If you are relying on a third-party service to run the LLM, quite possibly. Without control over the hardware, configuration, etc. then there is all kinds of fuckery that they can introduce. A third-party can make any compiler nondeterministic.

But that's not a limitation of LLMs. By design, they are deterministic.

troupo

13 hours ago

> But any compiler can be made nondeterministic if you ask for it. That's not something unique to LLMs.

Not unique as in: no one makes their compilers deterministic, and you have to work to make a non-deterministic one. LLMs are non-deterministic by default, and you have to contort them to the point of uselessness to make them deterministic

> If you are relying on a third-party service to run the LLM, quite possibly. Without control over the hardware, configuration, etc.

Again. Even if you control everything, the only time they produce deterministic output is when they are completely neutered:

- workaround for GPUs with num_thread 1

- temperature set to 0

- top_k to 0

- top_p to 0

- context window to 0 (or always do a single run from a new session)

9rx

12 hours ago

> no one makes their compilers deterministic

Go (gc) was designed for reproducible builds by default, so clearly that's not true, but you are right that it isn't the norm.

Even the most widely recognized and used compilers, like gcc, clang, even rustc, are non-deterministic by default. Only if you work hard and control all the variables (e.g. -frandom-seed) can you make these compilers deterministic.

It's fascinating that anyone on HN thinks that compilers converge on always being deterministic or always being non-deterministic. I thought we were supposed to know things about computers around here?

troupo

5 hours ago

> no one makes their compilers deterministic

I was typing too fast. "No one makes their compilers nondeterministic.

> Even the most widely recognized and used compilers, like gcc, clang, even rustc, are non-deterministic by default.

Wat?

In which world are these compilers producing non-deterministic output if you run them again and again?

> It's fascinating that anyone on HN thinks that compilers converge on always being deterministic

It's called reality that is also very trivially verified.

> I thought we were supposed to know things about computers around here?

That's what I thought, too.

9rx

3 hours ago

> In which world are these compilers producing non-deterministic output if you run them again and again?
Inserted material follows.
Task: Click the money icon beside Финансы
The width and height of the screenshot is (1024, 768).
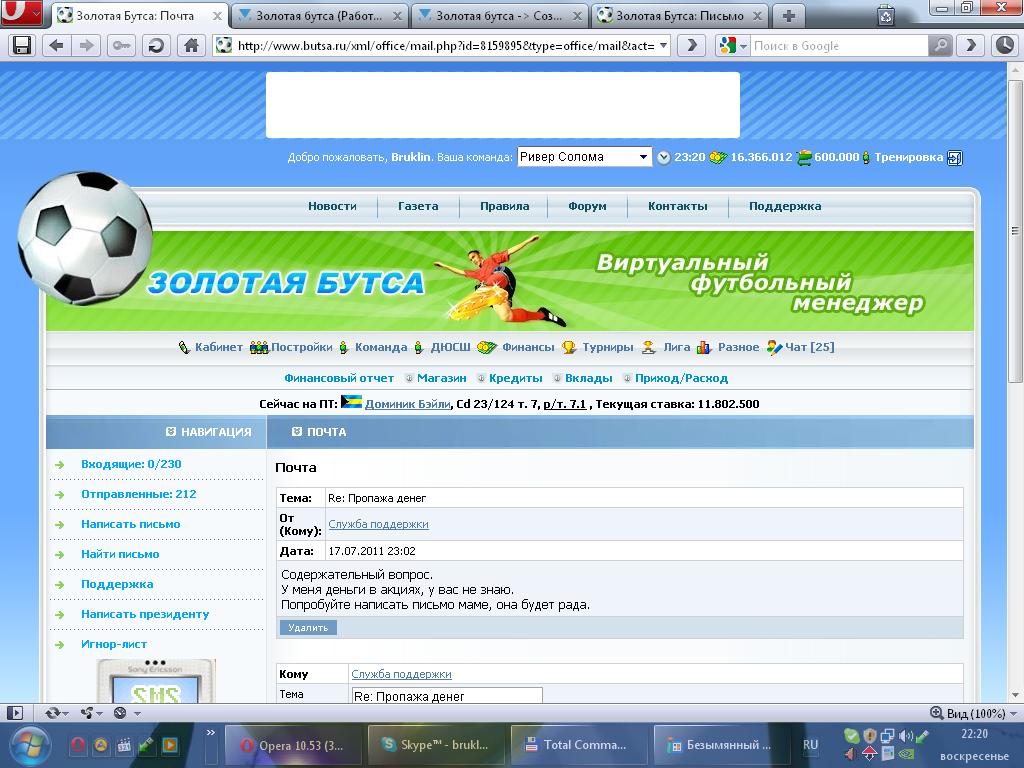Action: [487, 347]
The one where deterministic iteration order (think use of unordered maps/sets, parallel execution, etc.) isn't considered a priority or is even seen as something to avoid as determinism here can lead to slower compiler times. Where there is use of heuristics that can have a "tie score" without effort to choose the winner deterministically. Where there is a need to support features like __DATE__ and __TIME__. So on and so on. It is a little out of the way so you've probably never heard of it, but its inhabitants call it "Earth".

troupo

2 hours ago

And those fictional compilers are? Like what fictional compilers when you run them on source code produce a program that may or may not run, may or may not produce desired result etc.?

Strange how literally no one is talking about this fictional non-determinism where the output of the compiler is completely different from run to run, but for the "LLMs are strictly deterministic" non-determinism is the norm and everyone expects it.

Edit also note how you went from "any compiler can be made nondeterministic if you ask for it." (compilers are deterministic, and you have to work to make them non-deterministic) to "most widely recognized and used compilers are non-deterministic by default."

There are specific things (undefined behavior) and specific things (like floating point precision between implementations) that may be specified as non-deterministic. To pretend that this is somehow equal to LLMs is not even being unrealistic. It's to exist on a plane orthogonal to our reality.

9rx

2 hours ago

> Like what fictional compilers when you run them on source code produce a program that may or may not run, may or may not produce desired result etc.?

Oh, you are talking about program determinism. I don't know about fictional compilers, but gcc and clang will produce programs that behave differently from compile to compile where __DATE__ or __TIME__ is used. There are languages like Church that are explicitly designed for non-deterministic programs, so a Church compiler would obviously need to adhere to that. And, of course, ick has the mysterious -mystery flag!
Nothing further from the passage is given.